___ Given passage

Diagnostic accuracy of a commercial AI digital stethoscope for diagnosis of TB

H Cox 1,2,, Y Rani 3, L Nakiyingi 4, KA Francia 5, Y Xie 6, C Hoang 7, N Hapeela 1, GP Romero 5, E Nasinghe 4, N Van Hung 7, S Kim 3, A Penn-Nicholson 8, SE Dorman 9; for the FEND-TB Consortium
PMCID: PMC12517259  PMID: 41089229

SUMMARY

BACKGROUND

Improved TB screening requires non-invasive, low-cost, and rapid diagnostics. Digital stethoscopes utilising machine-learning approaches to analyse respiratory sounds have potential.

METHODS

We assessed accuracy of a commercial digital stethoscope for TB diagnosis among TB symptomatic participants. The microbiological reference standard (MRS) was sputum TB-positive on either liquid culture, solid culture, or Xpert MTB/RIF Ultra. Adults were enrolled from South Africa, Uganda, Vietnam, and Peru, with pre-defined sampling of 60 MRS-positive and 180 MRS-negative participants over two stages. Respiratory sounds from six auscultation positions on the participant’s torso were analysed. The manufacturer (blinded to MRS status) provided participant scores and a test-positivity cut-off.

RESULTS

Among 240 participants, 135 (56%) were female, 62 (26%) living with HIV, 35 (15%) current smokers, and 31 (13%) previously treated for TB. Estimates of sensitivity and specificity, adjusted for country-stratified sampling, were 77% (95% confidence interval [CI]: 65–85) and 50% (95% CI: 43–57), respectively. Sensitivity was lower among people living with HIV and those with sputum smear–negative TB and varied by country. Testing took 5 min per participant (median, interquartile range 4–6).

CONCLUSION

These early data suggest that further refinement of this test is warranted. The device is simple to use, is inexpensive, and can be used offline.

Keywords: tuberculosis, TB screening, auscultation, respiratory sounds, artificial intelligence


Among the estimated 11 million people who develop TB every year, a quarter are never diagnosed and therefore do not receive adequate treatment, with consequent poor person-level outcomes and ongoing community transmission.1 To address this gap, there is an urgent need for new TB testing approaches, both for large-scale screening and for definitive diagnosis.2,3 Community-level screening needs to identify individuals at high risk for TB for subsequent confirmatory testing. For this purpose, tests need to be simple to administer, high throughput, low-cost, and with short turnaround time.4,5 For effective screening, a test should have higher sensitivity and specificity than symptom screening alone, and ideally be able to identify individuals with early or subclinical TB disease who are unlikely to present to health services.6 Traditional auscultation has long been used to examine patients for respiratory disease as it is non-invasive and gives information in real time. However, it is limited by its inherent subjectivity, given the reliance on the skill and experience of the clinician.7 However, a standardised system to analyse and interpret respiratory sounds has potential to increase utility, particularly with recorded sounds able to be analysed using artificial intelligence (AI) or machine-learning approaches.7,8 Such approaches, using digital stethoscopes, have primarily been used in respiratory conditions such as chronic obstructive pulmonary disease and pneumonia,9,10 with limited data available for TB screening.

______
___ Data under study

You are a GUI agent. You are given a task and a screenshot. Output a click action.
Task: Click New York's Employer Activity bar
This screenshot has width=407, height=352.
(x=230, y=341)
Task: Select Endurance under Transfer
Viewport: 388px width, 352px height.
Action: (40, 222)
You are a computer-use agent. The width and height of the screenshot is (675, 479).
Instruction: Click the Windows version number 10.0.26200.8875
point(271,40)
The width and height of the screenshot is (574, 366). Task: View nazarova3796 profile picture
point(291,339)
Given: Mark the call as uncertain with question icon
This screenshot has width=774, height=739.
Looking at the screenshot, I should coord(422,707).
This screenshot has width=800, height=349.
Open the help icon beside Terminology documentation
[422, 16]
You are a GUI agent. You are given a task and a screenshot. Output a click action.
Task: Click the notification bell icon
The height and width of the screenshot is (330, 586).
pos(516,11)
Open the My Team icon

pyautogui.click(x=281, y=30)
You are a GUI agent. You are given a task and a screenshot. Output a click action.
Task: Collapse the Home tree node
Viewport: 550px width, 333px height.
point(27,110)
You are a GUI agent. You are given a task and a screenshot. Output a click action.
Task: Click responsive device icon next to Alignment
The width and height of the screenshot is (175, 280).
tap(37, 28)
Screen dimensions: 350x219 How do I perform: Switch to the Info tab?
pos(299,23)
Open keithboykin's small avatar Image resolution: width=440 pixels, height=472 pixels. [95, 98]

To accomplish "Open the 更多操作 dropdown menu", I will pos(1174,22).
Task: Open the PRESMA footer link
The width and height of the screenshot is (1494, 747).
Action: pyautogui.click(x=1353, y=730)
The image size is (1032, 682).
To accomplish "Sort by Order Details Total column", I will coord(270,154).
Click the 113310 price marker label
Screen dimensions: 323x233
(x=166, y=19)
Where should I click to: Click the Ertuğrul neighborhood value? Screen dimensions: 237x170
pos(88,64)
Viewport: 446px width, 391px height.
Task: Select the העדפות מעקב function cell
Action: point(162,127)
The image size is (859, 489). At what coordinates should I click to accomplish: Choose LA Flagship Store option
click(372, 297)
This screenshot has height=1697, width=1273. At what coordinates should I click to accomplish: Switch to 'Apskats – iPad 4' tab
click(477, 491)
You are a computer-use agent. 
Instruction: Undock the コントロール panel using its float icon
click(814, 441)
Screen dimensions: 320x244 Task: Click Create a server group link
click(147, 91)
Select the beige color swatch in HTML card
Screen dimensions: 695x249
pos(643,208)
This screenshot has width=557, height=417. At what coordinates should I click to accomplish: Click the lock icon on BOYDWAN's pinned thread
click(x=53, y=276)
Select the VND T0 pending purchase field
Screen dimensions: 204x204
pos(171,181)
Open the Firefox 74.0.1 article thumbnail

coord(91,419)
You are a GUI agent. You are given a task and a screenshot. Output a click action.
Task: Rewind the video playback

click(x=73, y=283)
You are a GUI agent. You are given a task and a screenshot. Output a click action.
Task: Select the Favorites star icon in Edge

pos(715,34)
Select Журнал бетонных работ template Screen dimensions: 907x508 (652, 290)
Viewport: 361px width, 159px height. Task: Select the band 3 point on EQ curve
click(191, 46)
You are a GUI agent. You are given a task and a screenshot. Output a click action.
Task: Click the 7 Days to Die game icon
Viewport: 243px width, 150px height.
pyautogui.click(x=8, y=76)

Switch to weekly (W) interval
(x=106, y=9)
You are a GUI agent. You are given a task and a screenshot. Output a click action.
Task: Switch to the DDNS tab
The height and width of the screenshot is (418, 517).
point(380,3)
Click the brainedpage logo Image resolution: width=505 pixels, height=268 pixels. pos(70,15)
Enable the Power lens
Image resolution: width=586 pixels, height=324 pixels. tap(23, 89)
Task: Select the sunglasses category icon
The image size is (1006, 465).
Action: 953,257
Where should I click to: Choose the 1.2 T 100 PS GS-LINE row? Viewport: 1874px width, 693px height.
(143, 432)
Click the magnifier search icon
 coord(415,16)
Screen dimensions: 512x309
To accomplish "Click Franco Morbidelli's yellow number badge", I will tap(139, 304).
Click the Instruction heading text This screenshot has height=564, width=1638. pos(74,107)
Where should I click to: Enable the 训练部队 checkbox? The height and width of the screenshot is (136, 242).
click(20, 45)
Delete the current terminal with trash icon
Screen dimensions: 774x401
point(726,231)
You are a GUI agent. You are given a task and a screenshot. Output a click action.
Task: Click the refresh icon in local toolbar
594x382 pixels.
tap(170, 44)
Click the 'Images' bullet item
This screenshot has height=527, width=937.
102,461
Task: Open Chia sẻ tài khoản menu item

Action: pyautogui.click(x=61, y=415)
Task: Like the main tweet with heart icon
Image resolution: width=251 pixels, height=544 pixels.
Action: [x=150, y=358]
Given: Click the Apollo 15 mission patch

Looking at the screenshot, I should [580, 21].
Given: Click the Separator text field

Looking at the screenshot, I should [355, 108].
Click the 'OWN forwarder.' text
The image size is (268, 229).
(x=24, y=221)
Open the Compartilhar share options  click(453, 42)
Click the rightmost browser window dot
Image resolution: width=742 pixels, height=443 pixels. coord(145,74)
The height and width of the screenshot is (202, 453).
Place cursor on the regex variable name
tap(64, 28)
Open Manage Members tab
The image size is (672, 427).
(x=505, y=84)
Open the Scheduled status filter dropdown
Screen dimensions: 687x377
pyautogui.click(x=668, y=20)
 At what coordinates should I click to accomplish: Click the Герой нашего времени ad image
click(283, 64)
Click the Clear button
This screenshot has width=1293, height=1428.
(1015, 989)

______

Required action 1: In the stethoscope study, how long did testing take per participant?
Required action 2: Reproduce the stethoscope study text from "Among 240 participants, 135" down to "be used offline.".
You can ignore the lines for this work.

Written reply 1: A median of 5 minutes, with an interquartile range of 4–6 minutes.

Written reply 2:
Among 240 participants, 135 (56%) were female, 62 (26%) living with HIV, 35 (15%) current smokers, and 31 (13%) previously treated for TB. Estimates of sensitivity and specificity, adjusted for country-stratified sampling, were 77% (95% confidence interval [CI]: 65–85) and 50% (95% CI: 43–57), respectively. Sensitivity was lower among people living with HIV and those with sputum smear–negative TB and varied by country. Testing took 5 min per participant (median, interquartile range 4–6).

CONCLUSION

These early data suggest that further refinement of this test is warranted. The device is simple to use, is inexpensive, and can be used offline.